A flag, hanging limp on a pole. UN blue.
They pulled the vehicles up short, suited up, and climbed out onto the ice once more. The air was bitterly cold, and their breath misted around their heads. The three of them stood side by side,
illuminated by the lights of the rover and the ColU.
And before them, clearly visible in the glow of the lights, was the flag, and what looked like a tent, slumped. Beyond the tent the ice surface fell away, perhaps into some kind of crater. None
of them had an idea what any of this meant.
They walked forward, over hard, rough ice. The ColU followed, its lights dipped. The flag was fixed to a kind of improvised ski pole, stuck in the ice. They walked past it, staring.
At the tent, Yuri lifted a flap, stiff with ice. In the light of his hand torch he saw a body, inside the tent. He stepped back.

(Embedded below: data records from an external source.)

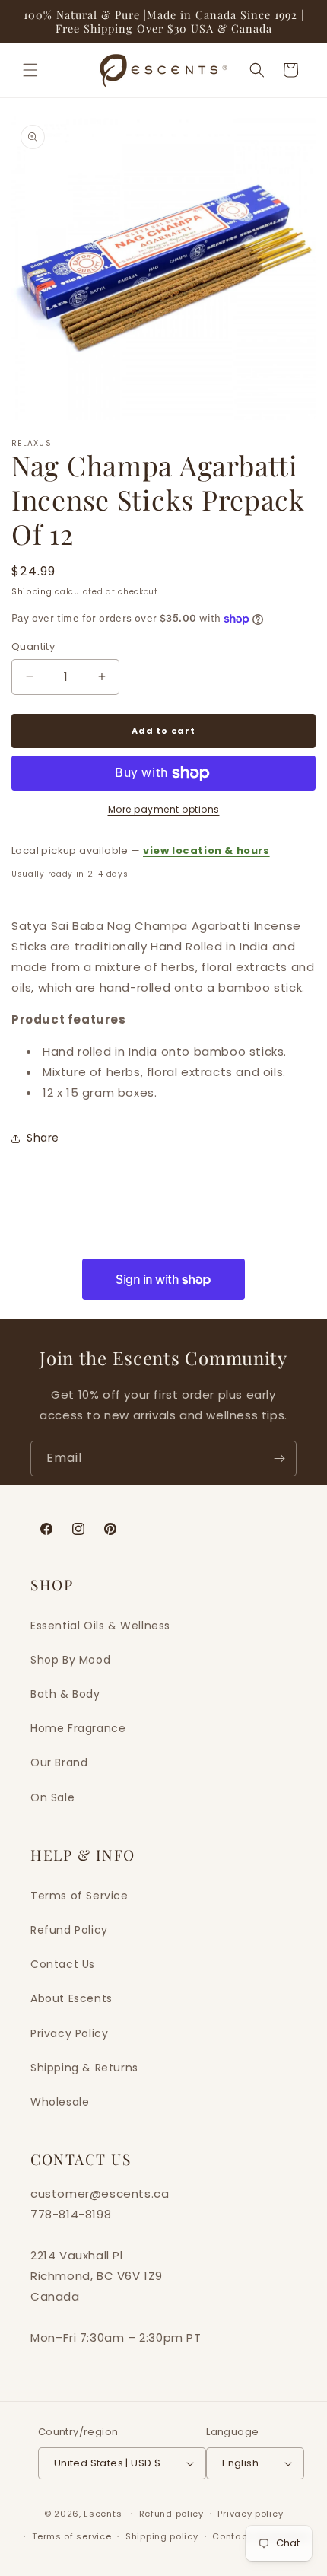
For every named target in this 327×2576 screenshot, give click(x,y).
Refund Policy (69, 1930)
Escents (104, 2513)
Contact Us (62, 1964)
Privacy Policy (69, 2033)
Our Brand (58, 1762)
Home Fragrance (77, 1728)
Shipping (31, 591)
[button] (30, 70)
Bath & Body (65, 1694)
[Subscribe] (279, 1458)
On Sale (52, 1797)
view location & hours (206, 850)
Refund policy (171, 2514)
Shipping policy (161, 2536)
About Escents (71, 1998)
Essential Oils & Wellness (100, 1625)
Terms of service (71, 2536)
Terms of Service (79, 1895)
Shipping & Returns (84, 2067)
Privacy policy (250, 2514)
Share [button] (43, 1137)
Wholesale (59, 2102)
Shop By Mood (70, 1659)
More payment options (164, 809)
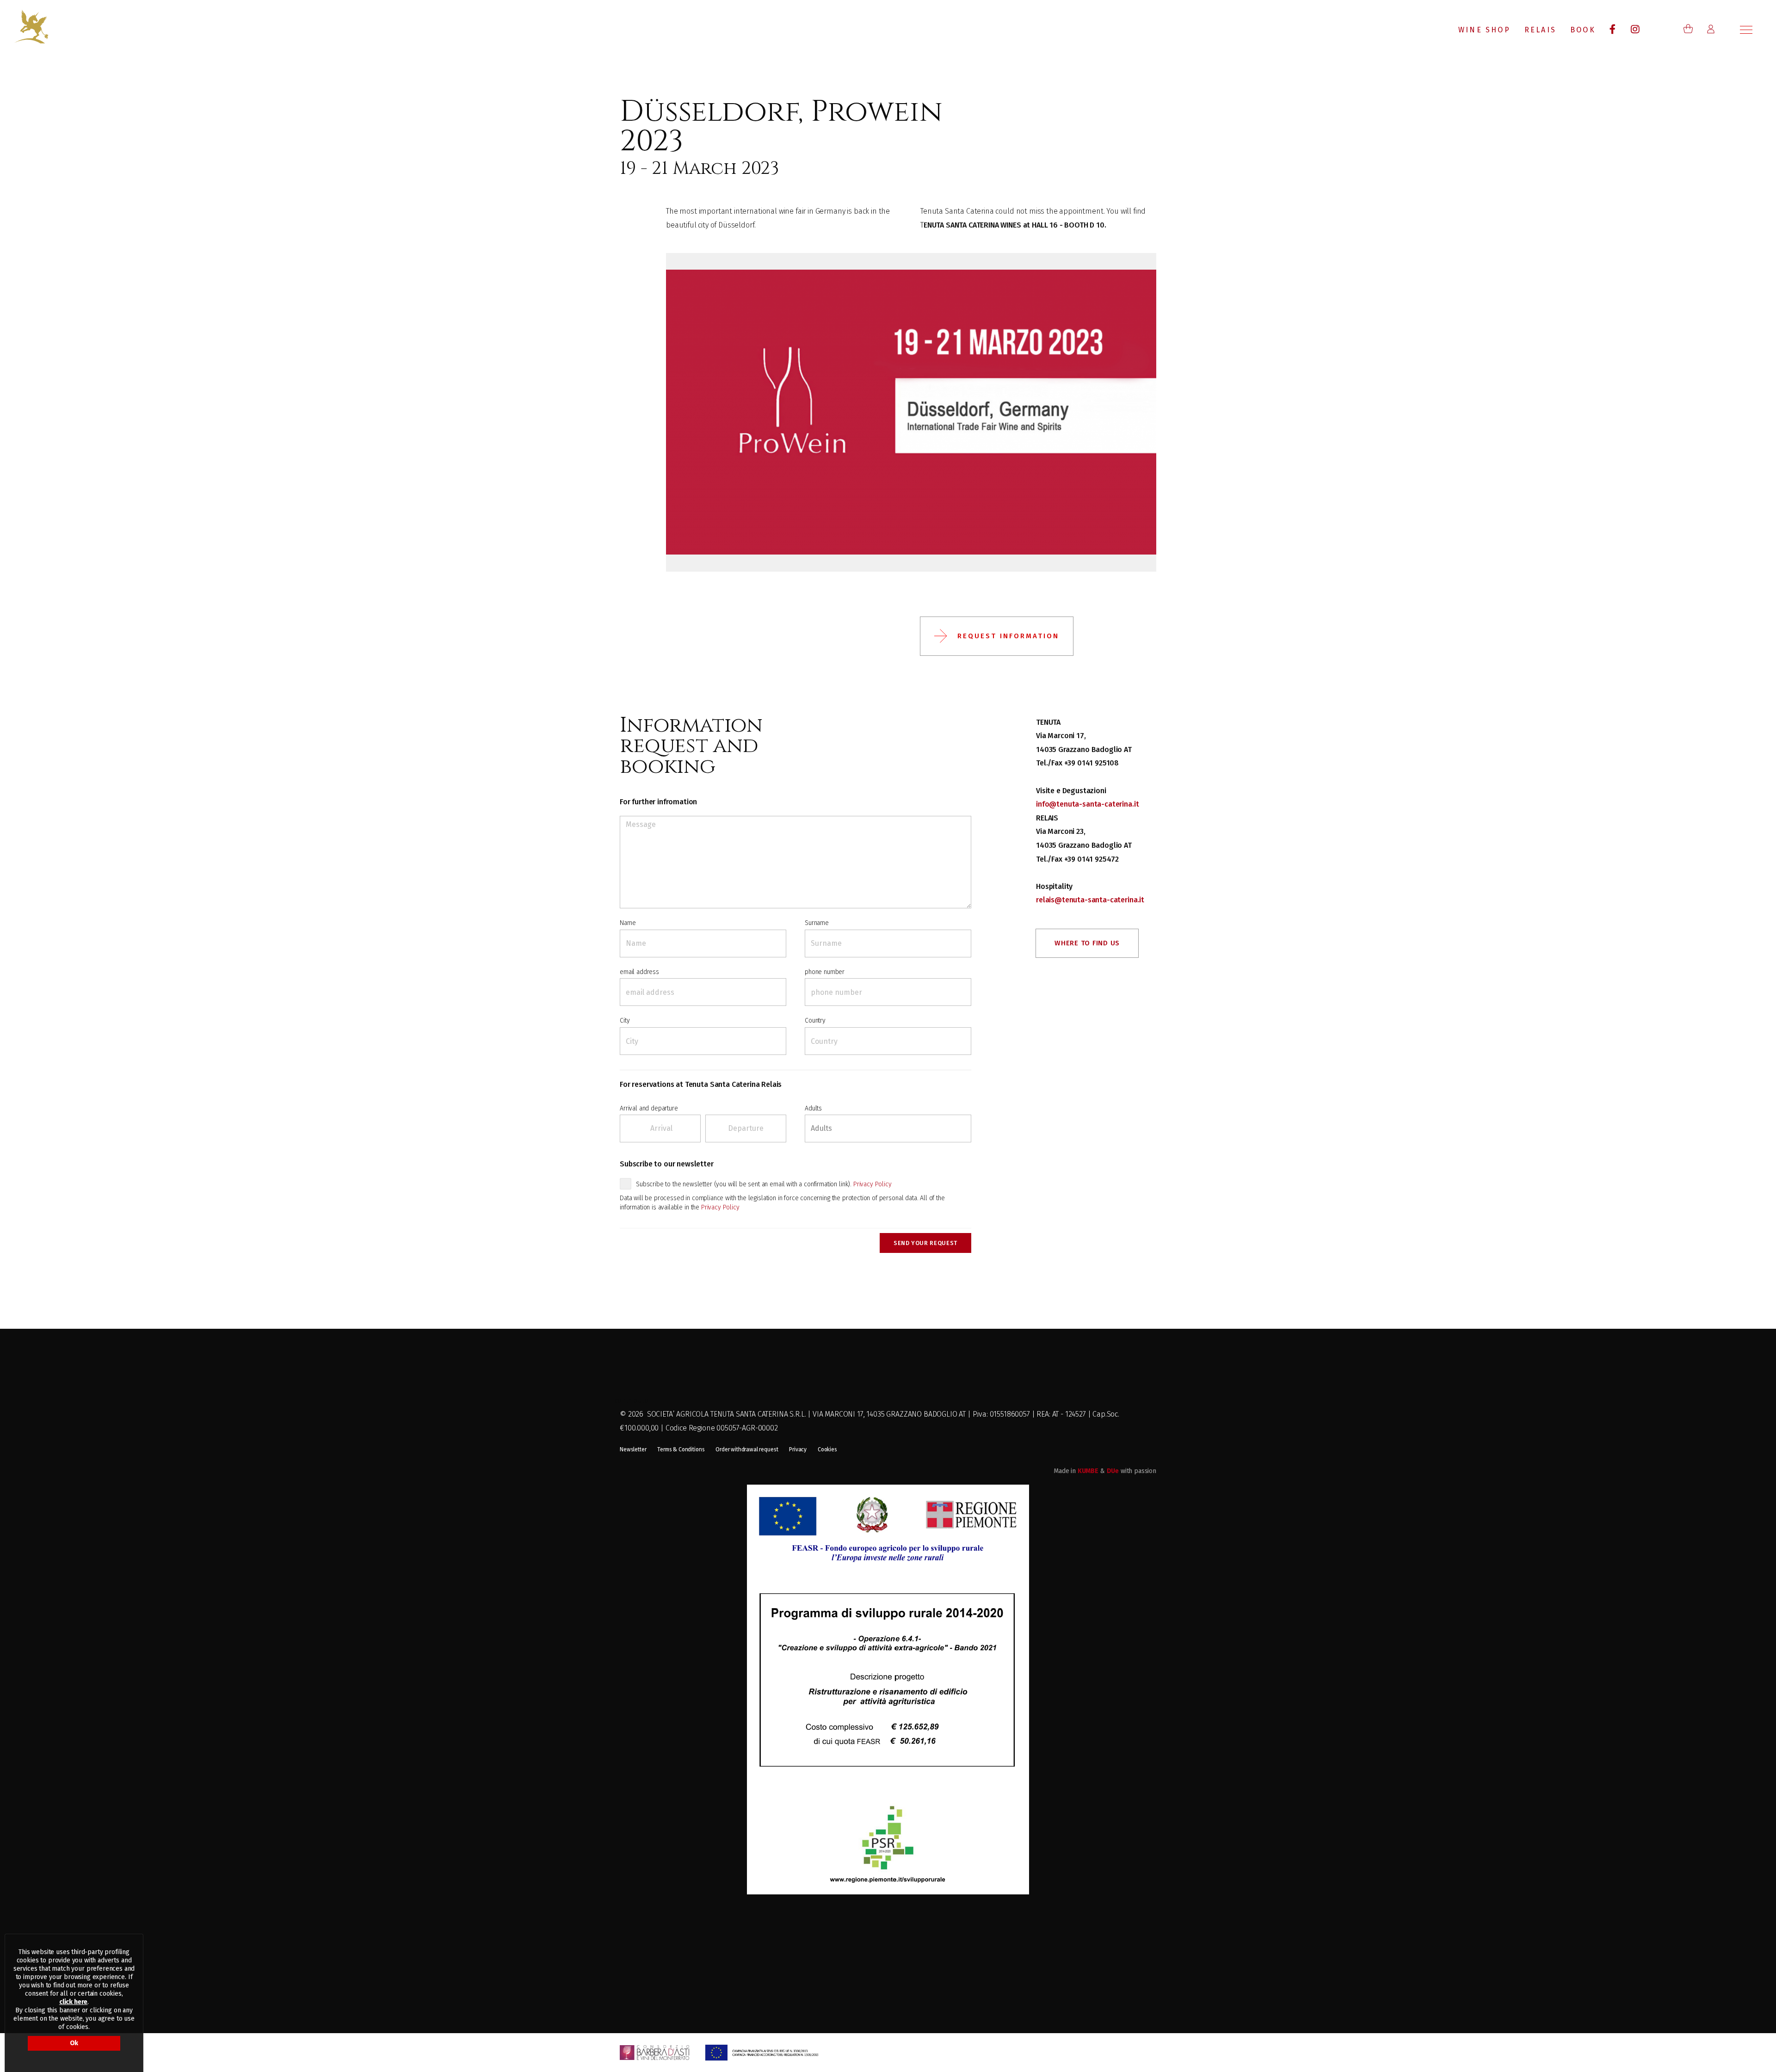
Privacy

Wordlessly, Liu went inside to inspect the body.
Yuri and Stef walked around the rest of the site. Aside from the tent, there was a heap of scattered equipment on a frozen groundsheet, a pair of homemade-looking skis, a kind of improvised
ice-bike, a heap of stores – and a gadget about a metre tall with an inlet hopper, an outlet compartment that looked like a miniature intensive-care chamber, and finely inscribed instructions
on the casing.
‘What’s this?’ Yuri asked. ‘Some kind of iron cow?’
‘Not that,’ said the ColU.
Liu called them over.
Reluctantly they returned to the tent, where Liu stood over the body. It was a man. He lay wearing only an antique military uniform, no protective clothing. There was no sign of decay. But then,
Yuri realised, he must have frozen solid before the bacteria in his body could have begun to consume him – and on Per Ardua, there was nothing yet that could consume a human corpse. The very
processes of death were alien, on this alien world.